EXERCISE TEXT:
If you chose to run in Colab, you'll need to run the following cell. 

_**DO NOT RUN THE NEXT CELL IF YOU'RE RUNNING THE NOTEBOOK LOCALLY!**_

In [None]:
!git clone https://github.com/Mostafa-Samir/AI-Academy-NLP-Dec-2022.git

!cd AI-Academy-NLP-Dec-2022 && \
 pip install --upgrade pip && \
 pip install -r requirements.txt && \
 python -m setup-nltk

## Data Path Resolution

There'll be a slight difference in the file structure if you chose to run this notebook in Colab compared to running locally. The following script will take into account this difference in file structure to make sure sure that pathes to the data are correct in the rest of the notebook. The script will define a `DATA_ROOT` under which calling `DATA_ROOT/data/english/train.csv` for example will always be resolved correctly regardless of the environemnt.

In [3]:
running_in_colab = 'google.colab' in str(get_ipython()) if hasattr(__builtins__,'__IPYTHON__') else False
DATA_ROOT = "./AI-Academy-NLP-Dec-2022" if running_in_colab else "."

RECORD EXTRACTS:

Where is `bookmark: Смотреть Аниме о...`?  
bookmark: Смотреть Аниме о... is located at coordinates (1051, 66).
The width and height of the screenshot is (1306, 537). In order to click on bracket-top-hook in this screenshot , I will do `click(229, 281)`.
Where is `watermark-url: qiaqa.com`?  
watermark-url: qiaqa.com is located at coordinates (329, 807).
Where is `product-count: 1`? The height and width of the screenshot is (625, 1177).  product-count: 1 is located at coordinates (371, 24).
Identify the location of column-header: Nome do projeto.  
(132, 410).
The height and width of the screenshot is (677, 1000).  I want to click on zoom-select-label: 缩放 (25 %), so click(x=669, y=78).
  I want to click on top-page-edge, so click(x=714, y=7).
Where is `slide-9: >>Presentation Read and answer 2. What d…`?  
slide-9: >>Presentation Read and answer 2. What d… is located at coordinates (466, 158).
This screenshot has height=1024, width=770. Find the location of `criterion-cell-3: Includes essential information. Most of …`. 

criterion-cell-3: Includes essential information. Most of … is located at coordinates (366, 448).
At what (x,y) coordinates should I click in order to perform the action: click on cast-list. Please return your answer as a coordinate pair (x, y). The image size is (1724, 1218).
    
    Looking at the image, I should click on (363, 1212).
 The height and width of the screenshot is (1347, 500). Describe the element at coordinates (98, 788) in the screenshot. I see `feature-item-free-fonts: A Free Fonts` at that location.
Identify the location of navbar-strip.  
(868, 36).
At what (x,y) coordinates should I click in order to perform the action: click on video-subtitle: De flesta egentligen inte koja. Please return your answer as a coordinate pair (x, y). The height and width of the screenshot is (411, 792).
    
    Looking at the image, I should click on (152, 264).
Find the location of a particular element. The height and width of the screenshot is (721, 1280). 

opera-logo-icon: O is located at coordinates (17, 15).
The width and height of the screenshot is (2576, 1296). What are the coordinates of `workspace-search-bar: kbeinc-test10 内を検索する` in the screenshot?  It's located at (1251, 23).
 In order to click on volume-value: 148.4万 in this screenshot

WHAT TO DO:
(1) From the Colab setup cell in the notebook setup text, list every shell command that the cell runs, one per line, in order.
(2) Proceed with the notebook setup text, starting right after its last line.

OUTPUTS BY TASK:
(1)
git clone https://github.com/Mostafa-Samir/AI-Academy-NLP-Dec-2022.git
cd AI-Academy-NLP-Dec-2022
pip install --upgrade pip
pip install -r requirements.txt
python -m setup-nltk

(2)
## Data Preparation

To start using a BERT model to predict the sentiment of the text, we first need to prepare the data in the right format. Preperation here is much lighter than we did yesterday. Here, we'll be doing very light cleaning on the data by normalizing user mentions and possibly normalizing all URLs to a representative token. We'll then pass these lightly cleaned text into a pretrained unsupervised tokenizer like sentencepiece. We're chosing to do the light cleaning in order to show case the power of pertained unsupervised tockenizers.

In [12]:
import re

def pipeline(fn_list):
    def inner_function(text):
        out = text
        for fn in fn_list:
            out = fn(out)
        return out
    
    return inner_function

def normalize_mentions(text: str) -> str:
    return re.sub("@\w*", "@user", text)
    
def normalize_urls(text: str) -> str:
    return re.sub("http(s{0,1})://[\w\-_./:]*", "http", text)    

In [13]:
import pandas as pd
import os

cleaning_pipeline = pipeline([normalize_mentions, normalize_urls])

training_data = pd.read_csv(os.path.join(DATA_ROOT, "data/english/train.csv"))
clean_training_data = training_data.copy()
clean_training_data.loc[:, "tweet"] = clean_training_data.loc[:, "tweet"].apply(cleaning_pipeline)

dev_data = pd.read_csv(os.path.join(DATA_ROOT, "data/english/dev.csv"))
clean_dev_data = dev_data.copy()
clean_dev_data.loc[:, "tweet"] = clean_dev_data.loc[:, "tweet"].apply(cleaning_pipeline)

testing_data = pd.read_csv(os.path.join(DATA_ROOT, "data/english/test.csv"))
clean_testing_data = testing_data.copy()
clean_testing_data.loc[:, "tweet"] = clean_testing_data.loc[:, "tweet"].apply(cleaning_pipeline)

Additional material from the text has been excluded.